- Theatrical release poster
- Directed by: Adam Rapp
- Written by: Ivan Martin; Michael Godere;
- Produced by: Keith Kjarval; Lars Kundsen; Tory Lenosky; Ivan Martin; Marisa Tomei; John Suits; Jan Van Hoy; Alex Sagalchik; Gabriel Cowan;
- Starring: Ivan Martin; Michael Godere; Sam Rockwell; Brian Geraghty; Isabelle McNally; Natasha Lyonne; Marisa Tomei;
- Cinematography: Radium Cheung
- Edited by: Rebecca Rodriguez; Michael Taylor;
- Music by: Aleks de Carvalho; Money Mark;
- Production companies: Parts and Labor; Mott Street Pictures; TideRock Films; Mm...Buttered Panini Productions; New Artists Alliance; Unified Pictures;
- Distributed by: The Orchard
- Release dates: April 18, 2014 (Tribeca Film Festival); January 16, 2015 (United States);
- Running time: 80 minutes
- Country: United States
- Language: English

= Loitering with Intent (film) =

2014 comedy film

Loitering with Intent is a 2014 American comedy film directed by Adam Rapp and written by Ivan Martin and Michael Godere. The film stars Ivan Martin, Michael Godere, Brian Geraghty, Isabelle McNally, Natasha Lyonne, and Marisa Tomei. It premiered on April 18, 2014 at the Tribeca Film Festival.
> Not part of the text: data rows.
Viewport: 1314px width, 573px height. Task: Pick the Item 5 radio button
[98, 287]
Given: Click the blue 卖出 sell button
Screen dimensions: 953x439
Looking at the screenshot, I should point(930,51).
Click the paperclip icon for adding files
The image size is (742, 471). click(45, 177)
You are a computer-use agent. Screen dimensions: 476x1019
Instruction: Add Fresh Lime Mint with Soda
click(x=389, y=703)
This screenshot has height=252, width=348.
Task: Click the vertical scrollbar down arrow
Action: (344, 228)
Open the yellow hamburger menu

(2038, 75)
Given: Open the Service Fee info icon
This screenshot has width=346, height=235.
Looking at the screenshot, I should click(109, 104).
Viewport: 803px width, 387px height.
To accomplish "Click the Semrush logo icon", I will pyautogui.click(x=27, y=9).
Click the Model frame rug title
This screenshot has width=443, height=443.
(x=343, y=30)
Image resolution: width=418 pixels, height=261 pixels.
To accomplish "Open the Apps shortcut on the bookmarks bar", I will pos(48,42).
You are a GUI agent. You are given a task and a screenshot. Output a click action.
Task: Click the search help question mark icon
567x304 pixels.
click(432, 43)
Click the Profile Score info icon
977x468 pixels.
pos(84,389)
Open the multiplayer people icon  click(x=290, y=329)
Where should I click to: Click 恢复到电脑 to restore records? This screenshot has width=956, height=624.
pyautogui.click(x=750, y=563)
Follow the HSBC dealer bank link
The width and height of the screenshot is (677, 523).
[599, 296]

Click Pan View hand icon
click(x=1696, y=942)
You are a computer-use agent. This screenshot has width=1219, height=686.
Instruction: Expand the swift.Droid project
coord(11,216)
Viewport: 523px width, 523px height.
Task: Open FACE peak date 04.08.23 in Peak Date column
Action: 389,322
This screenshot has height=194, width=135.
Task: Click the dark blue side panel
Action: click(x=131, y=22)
The film was released through video on demand on December 16, 2014, prior to a limited release on January 16, 2015 by The Orchard.

==Cast==

- Ivan Martin as Raphael
- Michael Godere as Dominic
- Sam Rockwell as Wayne
- Brian Geraghty as Devon
- Isabelle McNally as Ava
- Natasha Lyonne as Kaplan
- Marisa Tomei as Gigi
- Britne Oldford as Izzy
- Patch Darragh as Carter
- Aya Cash as Jesse
- Adam Tomei as Nino

==Release==
The film had its world premiere at the Tribeca Film Festival on April 18, 2014. Shortly after, it was announced that The Orchard had acquired U.S distribution rights to the film. It went onto screen at the Key West Film Festival on November 15, 2014. The film was released through video on demand on December 16, 2014, prior to a limited release on January 16, 2015.

==Critical response==
Loitering with Intent received mixed reviews from film critics. It holds a 33% rating on the review aggregator website Rotten Tomatoes, based on 27 reviews, with an average rating of 5.2/10. The website's critics consensus reads, "True to its name, Loitering with Intent lingers longer than necessary -- and not with good reason -- as its script crumbles under the weight of mediocrity." On Metacritic the film holds a rating of 49 out of 100, based on 11 critics, indicating "mixed or average" reviews.